I find it perplexing (and worrisome) that you refer your readers to Wikipedia as a source of information on a subject- I understand that the general public is easily swayed into believability by anything labelling itself "pedia," but I would hope that anyone in the media would be a more critical and aware of what constitutes a reliable source of information (and would have some interest in upholding standards of accuracy and reliability). An open-source encyclopedia? May as well go ask the guy on the street.

12:03 pm  
Blogger D. B. Scott said...

I'm sorry to have offended. I guess, in a sense, an "open source" encyclopedia is a contradiction in terms. I would never use it for a biography, but for a mundane fact such as this? I'm not so bothered.
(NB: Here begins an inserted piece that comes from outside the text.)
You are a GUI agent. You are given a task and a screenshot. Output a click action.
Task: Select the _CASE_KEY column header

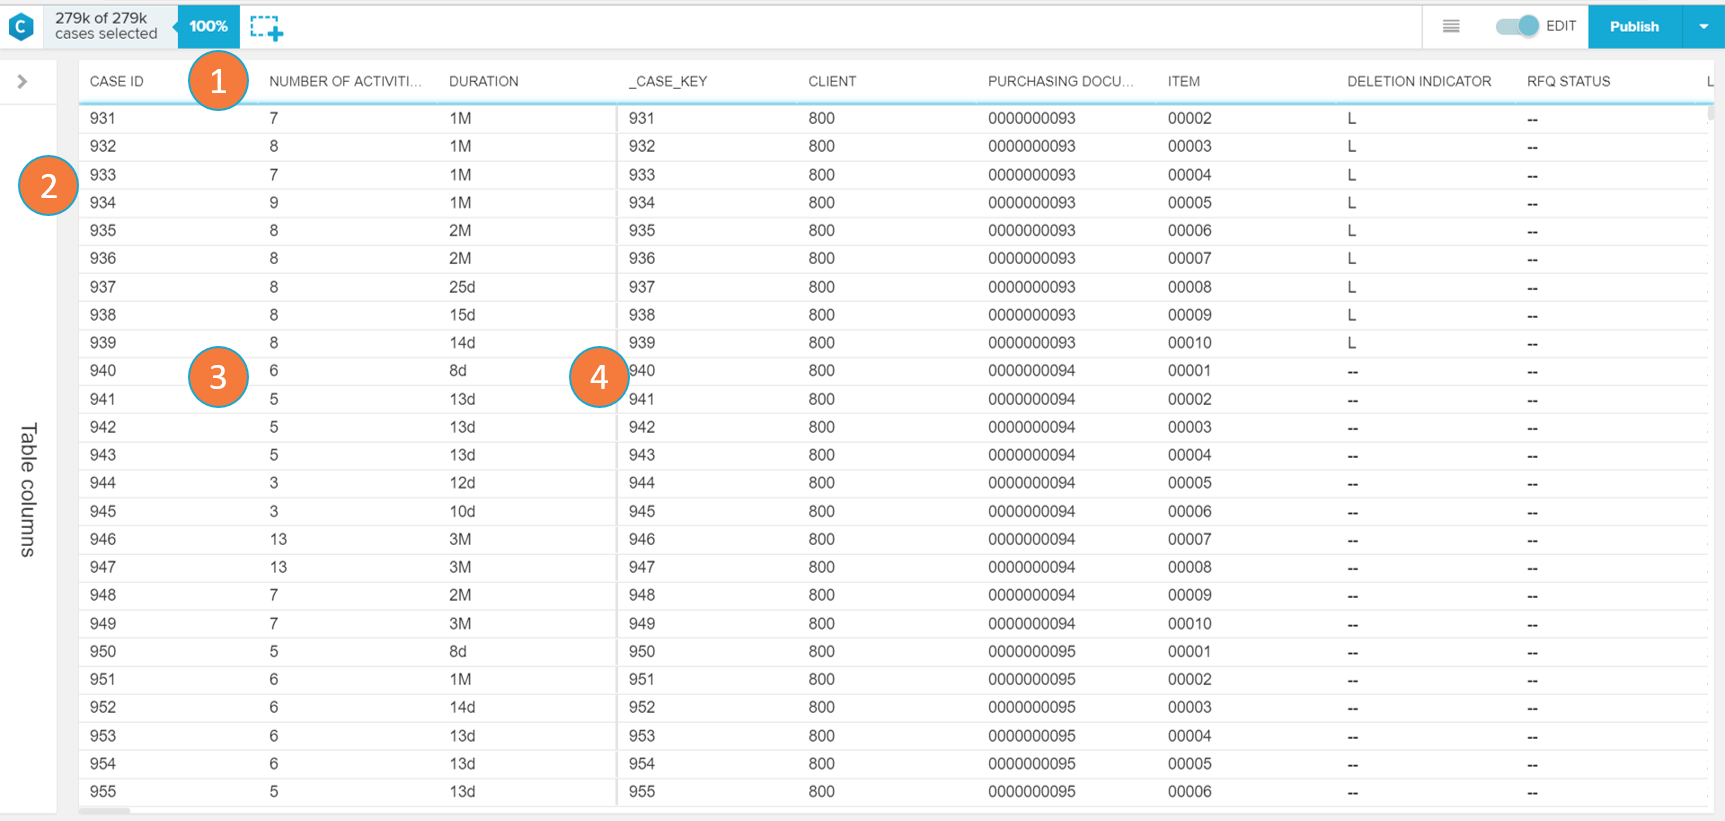(x=667, y=82)
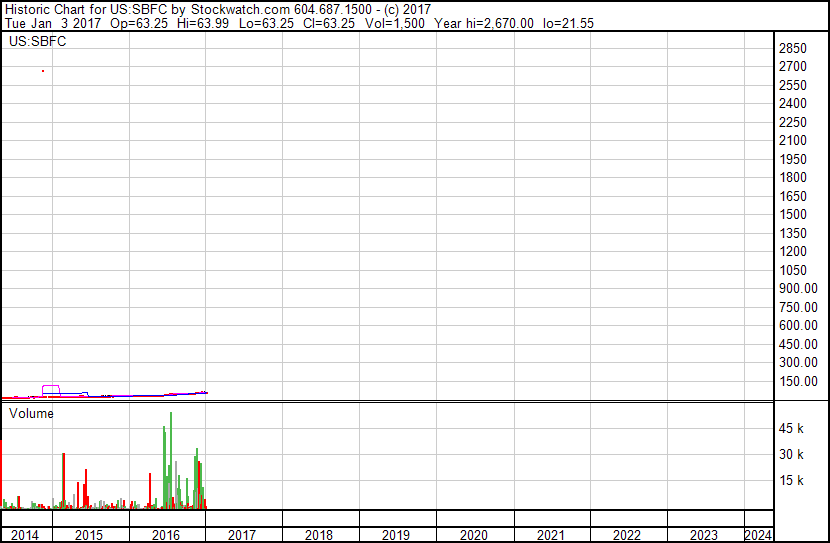Click the 2014 year label on the timeline

coord(25,535)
The definition seemed reasonable and I couldn't find it in my Penguin English Dictionary (the one I had to hand).

12:27 pm  
Blogger Jon Spencer said...

Wikipedia rocks. Absolute truth is soooo passé. Everything is relative. What matters is what's interesting.

[grin]

Truth is largely a human construct, and if you get enough people together who agree that 2+2=5, then *PRESTO!* 2+2 does equal 5.

I think that's what Wikipedia is good at. Just check out any of the discusssions on just about any obscure Wikipedia page and you'll find a lot of people who care about that trivial thing, and who are determined to get to the nub of the matter. (And a few with an axe to grind, thrown in for good measure.) Way cool.

One guy on the street = a focus group of one.

Thousands of people, self-selected because they know enough about something because they care about it = a reasonable approximation of truth.

2:52 pm  
Anonymous Anonymous said...

Hey, d. b. You're right that Wikipedia is not to be trusted on traditional "facts" although it usually does get a majority of them right. As an open-source reference it is too-easily subject to arbitrary and incorrect input. However, the input is also traceable and correctable. I like JS's lighthearted wink at the subject, but I fear he went too far in equating group-think with fact. You did the right thing by referencing your source, which allows us to judge how much weight to give the blog entry. No harm done. And I learned about something that is as old as I am and yet I had never heard of it. Thanks.

7:47 pm  
Anonymous Anonymous said...

Generally, sources are no more or less reliable than the person using them. If you take the time to cross-reference, seek out alternate sources, and analyze critically, in the end you'll end up with a very reliable set of facts; if you just rely on one entry -- either from Wikipedia or whatever dusty leather-bound doorstopper you've got lying around -- then you're hanging your credibility on a pretty weak peg.

See this article from Respected, Authoritative Academic Journal Nature on a comparison of Wikipedia and Britannica. Wikipedia makes a pretty easy target for technophobes, but in the end, it doesn't have more weaknesses than traditional encyclopediae, just different ones.